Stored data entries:

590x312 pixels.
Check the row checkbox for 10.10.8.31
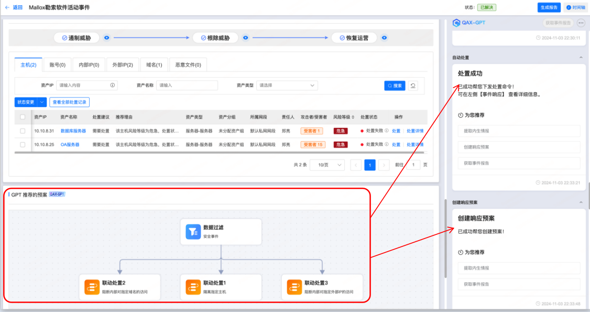(21, 131)
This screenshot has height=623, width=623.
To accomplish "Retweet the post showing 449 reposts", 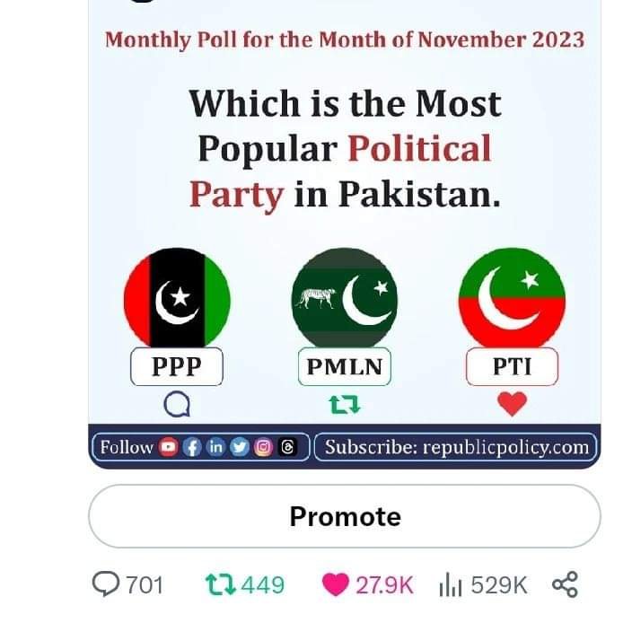I will [x=221, y=584].
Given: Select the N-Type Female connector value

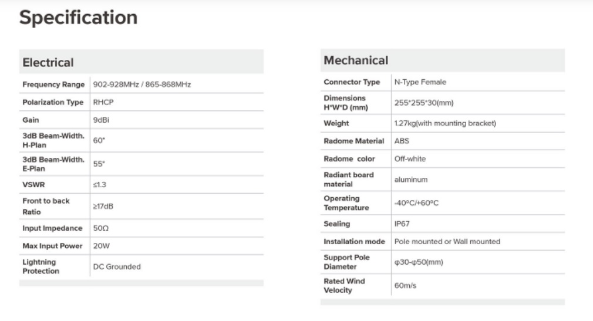Looking at the screenshot, I should tap(420, 82).
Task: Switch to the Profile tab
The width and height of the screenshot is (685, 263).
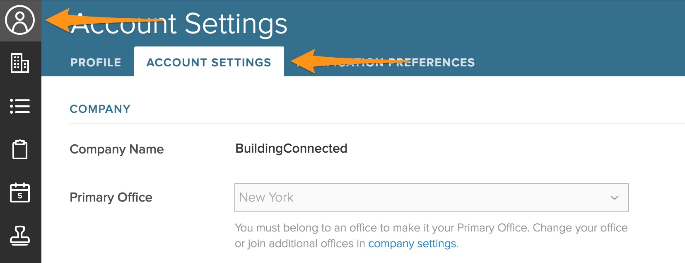Action: pos(96,62)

**Instructions for the task**
Repeat exactly and only the lines from the one holding "Given: Select the" through the final line of the entries; no pictures.

**Answer area**
Given: Select the N-Type Female connector value

Looking at the screenshot, I should tap(420, 82).
Task: Switch to the Profile tab
The width and height of the screenshot is (685, 263).
Action: pos(96,62)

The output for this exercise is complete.